##### Material to process

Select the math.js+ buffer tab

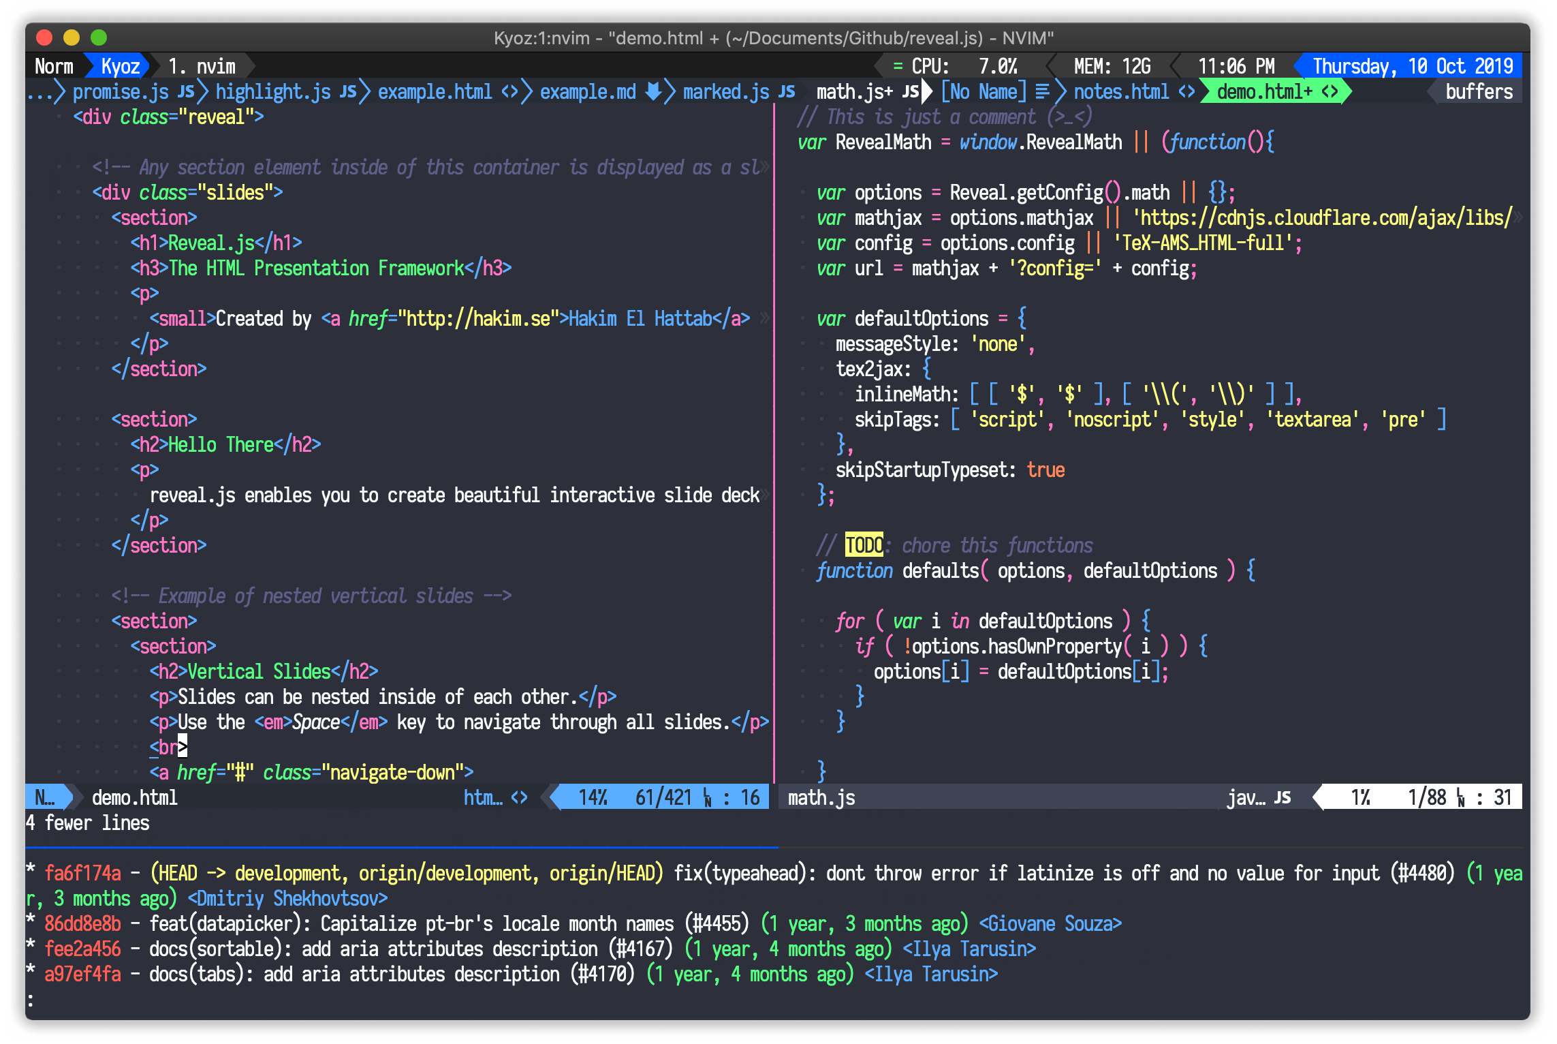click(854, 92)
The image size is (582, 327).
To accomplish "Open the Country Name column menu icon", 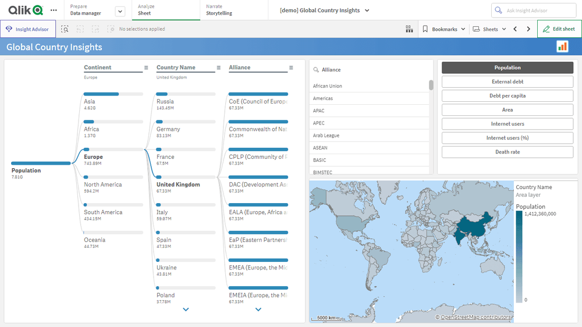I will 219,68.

##########
##### Material to process

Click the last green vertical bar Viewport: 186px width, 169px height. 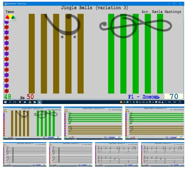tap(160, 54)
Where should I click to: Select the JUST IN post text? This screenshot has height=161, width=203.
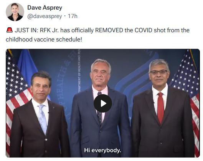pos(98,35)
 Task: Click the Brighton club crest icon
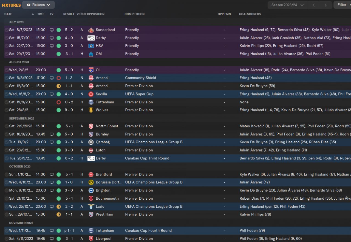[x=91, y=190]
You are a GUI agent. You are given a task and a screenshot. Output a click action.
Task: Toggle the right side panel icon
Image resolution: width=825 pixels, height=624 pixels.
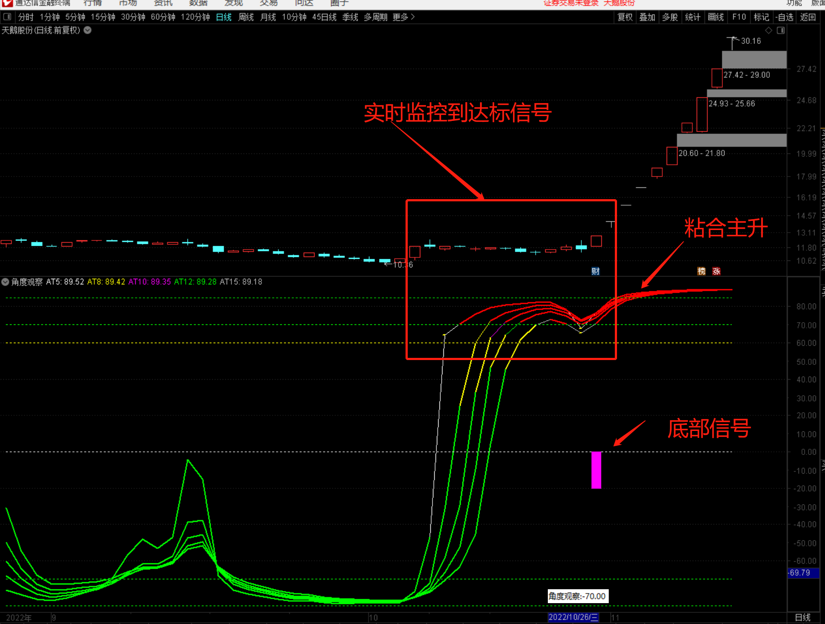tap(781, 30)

##########
##### Material to process

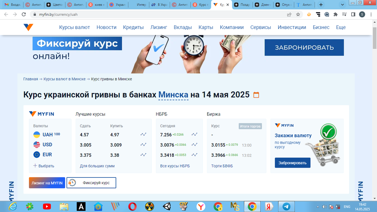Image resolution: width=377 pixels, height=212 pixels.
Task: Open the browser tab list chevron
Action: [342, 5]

##########

→ Description of the task: Swap "panel" for "sidebar" in the records from the line with "You are a GUI" to the line with "tap(781, 30)", and rewrite only those lines with everything else unchanged and the pictures left out.

→ Completed exercise:
You are a GUI agent. You are given a task and a screenshot. Output a click action.
Task: Toggle the right side sidebar icon
Image resolution: width=825 pixels, height=624 pixels.
tap(781, 30)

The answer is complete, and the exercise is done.